> **PROVIDED DATA**
━━━━━━━━━━━━━━━━━━━━

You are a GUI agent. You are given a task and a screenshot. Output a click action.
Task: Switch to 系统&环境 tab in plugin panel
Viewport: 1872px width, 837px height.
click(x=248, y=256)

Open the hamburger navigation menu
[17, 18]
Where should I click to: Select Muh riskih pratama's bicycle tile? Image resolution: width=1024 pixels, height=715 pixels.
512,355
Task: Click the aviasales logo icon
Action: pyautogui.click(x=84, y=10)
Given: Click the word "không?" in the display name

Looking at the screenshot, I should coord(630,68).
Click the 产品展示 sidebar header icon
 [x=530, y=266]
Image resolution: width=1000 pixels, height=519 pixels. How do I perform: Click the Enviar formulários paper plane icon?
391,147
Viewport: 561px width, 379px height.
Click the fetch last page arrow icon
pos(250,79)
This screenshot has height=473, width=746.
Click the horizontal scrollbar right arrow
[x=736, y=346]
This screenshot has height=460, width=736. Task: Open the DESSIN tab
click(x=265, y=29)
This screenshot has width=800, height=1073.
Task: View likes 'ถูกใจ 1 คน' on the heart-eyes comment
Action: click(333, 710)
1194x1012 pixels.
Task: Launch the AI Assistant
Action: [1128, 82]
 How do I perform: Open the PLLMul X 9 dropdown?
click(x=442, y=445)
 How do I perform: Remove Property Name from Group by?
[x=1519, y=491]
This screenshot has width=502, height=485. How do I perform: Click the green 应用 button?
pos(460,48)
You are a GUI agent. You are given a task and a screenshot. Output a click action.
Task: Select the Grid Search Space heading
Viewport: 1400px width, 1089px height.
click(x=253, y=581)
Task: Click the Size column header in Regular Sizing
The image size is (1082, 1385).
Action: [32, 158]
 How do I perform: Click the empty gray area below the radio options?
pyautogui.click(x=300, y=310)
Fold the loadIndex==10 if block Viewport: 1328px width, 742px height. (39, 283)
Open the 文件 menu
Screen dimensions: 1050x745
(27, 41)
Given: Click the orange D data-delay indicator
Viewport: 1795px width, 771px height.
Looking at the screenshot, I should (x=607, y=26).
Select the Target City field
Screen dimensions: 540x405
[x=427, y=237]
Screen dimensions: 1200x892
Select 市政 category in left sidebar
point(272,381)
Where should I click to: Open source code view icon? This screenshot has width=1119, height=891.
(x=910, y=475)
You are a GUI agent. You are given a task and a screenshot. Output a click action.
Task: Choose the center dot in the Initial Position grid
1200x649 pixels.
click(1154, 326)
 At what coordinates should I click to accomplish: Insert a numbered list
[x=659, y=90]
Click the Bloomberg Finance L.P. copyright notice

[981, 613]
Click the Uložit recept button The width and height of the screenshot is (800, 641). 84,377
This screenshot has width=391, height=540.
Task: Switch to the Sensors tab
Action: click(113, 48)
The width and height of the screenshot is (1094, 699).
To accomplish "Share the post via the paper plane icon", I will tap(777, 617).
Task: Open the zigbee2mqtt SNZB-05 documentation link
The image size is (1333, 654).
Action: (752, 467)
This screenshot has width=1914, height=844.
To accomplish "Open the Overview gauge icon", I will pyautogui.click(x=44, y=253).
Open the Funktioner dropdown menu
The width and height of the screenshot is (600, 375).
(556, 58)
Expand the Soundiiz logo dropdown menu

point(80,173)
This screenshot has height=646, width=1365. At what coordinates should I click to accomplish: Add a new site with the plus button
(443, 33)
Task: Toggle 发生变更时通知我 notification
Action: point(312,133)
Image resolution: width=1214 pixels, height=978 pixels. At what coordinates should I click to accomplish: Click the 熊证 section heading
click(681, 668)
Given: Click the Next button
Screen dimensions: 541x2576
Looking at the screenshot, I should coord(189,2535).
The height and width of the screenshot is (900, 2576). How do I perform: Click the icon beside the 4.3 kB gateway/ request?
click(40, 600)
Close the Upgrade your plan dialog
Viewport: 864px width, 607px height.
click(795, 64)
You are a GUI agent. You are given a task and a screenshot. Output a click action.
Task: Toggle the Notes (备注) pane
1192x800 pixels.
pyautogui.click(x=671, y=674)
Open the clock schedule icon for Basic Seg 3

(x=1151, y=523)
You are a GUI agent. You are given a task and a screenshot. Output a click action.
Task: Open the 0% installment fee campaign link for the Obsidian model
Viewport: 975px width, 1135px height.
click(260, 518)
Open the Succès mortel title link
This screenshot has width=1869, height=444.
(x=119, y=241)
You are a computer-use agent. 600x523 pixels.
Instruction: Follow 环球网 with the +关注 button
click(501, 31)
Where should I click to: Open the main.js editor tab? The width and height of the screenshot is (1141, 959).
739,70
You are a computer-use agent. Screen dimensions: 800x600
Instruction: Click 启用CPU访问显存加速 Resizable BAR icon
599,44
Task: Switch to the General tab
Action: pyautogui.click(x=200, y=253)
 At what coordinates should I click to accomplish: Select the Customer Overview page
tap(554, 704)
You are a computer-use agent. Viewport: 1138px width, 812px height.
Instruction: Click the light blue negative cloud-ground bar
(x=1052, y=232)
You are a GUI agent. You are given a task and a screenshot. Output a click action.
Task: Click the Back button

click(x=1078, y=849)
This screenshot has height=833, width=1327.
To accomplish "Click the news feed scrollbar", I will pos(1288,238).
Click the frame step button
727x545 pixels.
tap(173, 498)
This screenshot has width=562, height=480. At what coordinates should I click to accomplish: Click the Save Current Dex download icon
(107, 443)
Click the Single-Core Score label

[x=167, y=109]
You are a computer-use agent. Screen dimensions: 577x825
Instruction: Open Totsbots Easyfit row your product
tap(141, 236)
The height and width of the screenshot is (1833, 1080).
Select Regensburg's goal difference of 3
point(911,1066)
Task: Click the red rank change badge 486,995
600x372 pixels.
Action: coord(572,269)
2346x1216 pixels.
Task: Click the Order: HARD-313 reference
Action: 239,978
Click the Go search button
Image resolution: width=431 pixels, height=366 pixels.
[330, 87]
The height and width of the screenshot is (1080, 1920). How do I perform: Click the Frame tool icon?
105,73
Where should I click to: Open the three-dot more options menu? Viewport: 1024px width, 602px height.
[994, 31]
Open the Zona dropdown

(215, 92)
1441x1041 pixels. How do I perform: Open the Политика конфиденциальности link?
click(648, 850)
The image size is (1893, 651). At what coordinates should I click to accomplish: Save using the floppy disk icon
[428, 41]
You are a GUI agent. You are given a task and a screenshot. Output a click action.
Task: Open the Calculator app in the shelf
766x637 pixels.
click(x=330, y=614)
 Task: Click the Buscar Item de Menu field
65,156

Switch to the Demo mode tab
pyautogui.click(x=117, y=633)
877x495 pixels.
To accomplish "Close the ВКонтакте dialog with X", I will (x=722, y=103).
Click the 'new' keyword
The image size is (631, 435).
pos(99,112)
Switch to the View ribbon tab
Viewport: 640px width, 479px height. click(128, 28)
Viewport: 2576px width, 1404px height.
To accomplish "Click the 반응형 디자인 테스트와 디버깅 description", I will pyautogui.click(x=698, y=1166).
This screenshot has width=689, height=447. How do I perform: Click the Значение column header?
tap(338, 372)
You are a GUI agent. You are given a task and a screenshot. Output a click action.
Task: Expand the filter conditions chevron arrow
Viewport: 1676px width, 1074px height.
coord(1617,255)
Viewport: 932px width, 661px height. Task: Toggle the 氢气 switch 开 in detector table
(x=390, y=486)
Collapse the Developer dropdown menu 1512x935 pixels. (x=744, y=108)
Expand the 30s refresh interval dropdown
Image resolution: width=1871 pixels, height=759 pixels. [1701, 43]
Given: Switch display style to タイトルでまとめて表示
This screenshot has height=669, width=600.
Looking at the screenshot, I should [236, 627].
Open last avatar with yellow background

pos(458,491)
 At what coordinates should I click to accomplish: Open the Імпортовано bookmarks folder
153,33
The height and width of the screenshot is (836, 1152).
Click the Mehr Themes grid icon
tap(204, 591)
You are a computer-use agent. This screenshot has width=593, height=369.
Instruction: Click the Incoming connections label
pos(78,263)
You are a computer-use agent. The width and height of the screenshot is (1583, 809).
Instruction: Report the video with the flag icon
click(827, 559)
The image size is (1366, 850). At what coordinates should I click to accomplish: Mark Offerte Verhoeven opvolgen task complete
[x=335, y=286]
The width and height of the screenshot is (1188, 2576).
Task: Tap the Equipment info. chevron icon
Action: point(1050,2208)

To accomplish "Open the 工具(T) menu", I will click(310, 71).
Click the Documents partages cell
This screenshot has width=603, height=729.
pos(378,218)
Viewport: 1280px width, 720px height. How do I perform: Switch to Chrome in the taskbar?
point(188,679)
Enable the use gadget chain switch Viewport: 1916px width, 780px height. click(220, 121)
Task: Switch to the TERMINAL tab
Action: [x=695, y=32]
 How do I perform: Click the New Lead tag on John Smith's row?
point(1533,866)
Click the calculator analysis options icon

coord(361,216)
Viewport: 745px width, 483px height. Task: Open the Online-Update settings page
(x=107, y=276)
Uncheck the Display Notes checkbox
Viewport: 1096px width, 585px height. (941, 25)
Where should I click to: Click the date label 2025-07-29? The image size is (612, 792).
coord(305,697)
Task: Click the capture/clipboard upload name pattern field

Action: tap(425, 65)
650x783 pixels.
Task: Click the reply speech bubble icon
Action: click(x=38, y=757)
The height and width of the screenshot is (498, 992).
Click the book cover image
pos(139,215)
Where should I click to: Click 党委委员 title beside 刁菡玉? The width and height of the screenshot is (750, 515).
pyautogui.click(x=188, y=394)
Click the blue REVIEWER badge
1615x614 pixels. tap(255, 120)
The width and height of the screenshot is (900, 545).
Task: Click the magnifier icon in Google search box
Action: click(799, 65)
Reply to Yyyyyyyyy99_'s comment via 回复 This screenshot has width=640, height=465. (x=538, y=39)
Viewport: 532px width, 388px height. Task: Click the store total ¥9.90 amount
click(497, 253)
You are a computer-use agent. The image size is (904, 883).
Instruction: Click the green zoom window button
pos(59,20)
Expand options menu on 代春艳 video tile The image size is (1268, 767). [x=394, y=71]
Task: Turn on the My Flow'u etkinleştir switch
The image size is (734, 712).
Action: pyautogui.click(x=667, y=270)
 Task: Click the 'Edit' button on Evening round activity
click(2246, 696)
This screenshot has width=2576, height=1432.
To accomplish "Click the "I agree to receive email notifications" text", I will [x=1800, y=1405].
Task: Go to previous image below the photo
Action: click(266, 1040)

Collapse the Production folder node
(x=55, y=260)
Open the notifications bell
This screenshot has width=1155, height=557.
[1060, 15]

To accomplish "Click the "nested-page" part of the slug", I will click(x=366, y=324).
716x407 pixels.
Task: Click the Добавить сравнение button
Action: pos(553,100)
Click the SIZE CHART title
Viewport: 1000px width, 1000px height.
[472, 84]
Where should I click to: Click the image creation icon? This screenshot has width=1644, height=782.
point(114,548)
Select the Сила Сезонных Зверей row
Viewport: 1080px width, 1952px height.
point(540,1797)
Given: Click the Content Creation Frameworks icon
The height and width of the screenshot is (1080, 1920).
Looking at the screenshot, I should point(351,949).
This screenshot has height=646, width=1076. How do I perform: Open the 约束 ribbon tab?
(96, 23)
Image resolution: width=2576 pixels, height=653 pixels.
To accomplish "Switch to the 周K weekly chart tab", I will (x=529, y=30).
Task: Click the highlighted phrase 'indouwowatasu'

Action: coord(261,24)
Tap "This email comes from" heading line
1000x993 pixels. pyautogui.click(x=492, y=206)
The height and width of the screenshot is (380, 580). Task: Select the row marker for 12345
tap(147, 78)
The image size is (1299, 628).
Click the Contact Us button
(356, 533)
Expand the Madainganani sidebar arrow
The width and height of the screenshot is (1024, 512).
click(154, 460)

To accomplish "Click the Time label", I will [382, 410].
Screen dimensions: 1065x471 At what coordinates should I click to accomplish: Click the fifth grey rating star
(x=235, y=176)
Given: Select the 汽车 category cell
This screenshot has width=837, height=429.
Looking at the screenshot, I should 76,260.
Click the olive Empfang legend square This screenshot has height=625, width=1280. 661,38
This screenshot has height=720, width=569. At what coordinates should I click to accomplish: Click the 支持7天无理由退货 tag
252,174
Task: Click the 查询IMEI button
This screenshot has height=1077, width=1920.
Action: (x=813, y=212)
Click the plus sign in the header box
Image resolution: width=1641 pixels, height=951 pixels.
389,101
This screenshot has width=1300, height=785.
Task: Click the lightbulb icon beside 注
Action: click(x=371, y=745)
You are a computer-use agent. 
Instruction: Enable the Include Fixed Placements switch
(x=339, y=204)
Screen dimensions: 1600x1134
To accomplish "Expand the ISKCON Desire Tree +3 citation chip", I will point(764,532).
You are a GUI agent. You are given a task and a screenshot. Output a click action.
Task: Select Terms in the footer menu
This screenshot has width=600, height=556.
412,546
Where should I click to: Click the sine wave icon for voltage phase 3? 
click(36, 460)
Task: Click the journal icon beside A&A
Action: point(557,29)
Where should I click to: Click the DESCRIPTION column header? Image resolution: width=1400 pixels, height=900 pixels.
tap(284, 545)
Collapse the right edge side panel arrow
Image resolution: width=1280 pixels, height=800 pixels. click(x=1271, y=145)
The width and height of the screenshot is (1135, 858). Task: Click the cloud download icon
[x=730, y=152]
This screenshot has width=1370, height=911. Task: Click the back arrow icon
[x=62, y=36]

━━━━━━━━━━━━━━━━━━━━

The answer should be one number, the count of lines above that contain "computer".

> **EXERCISE SOLUTION**
8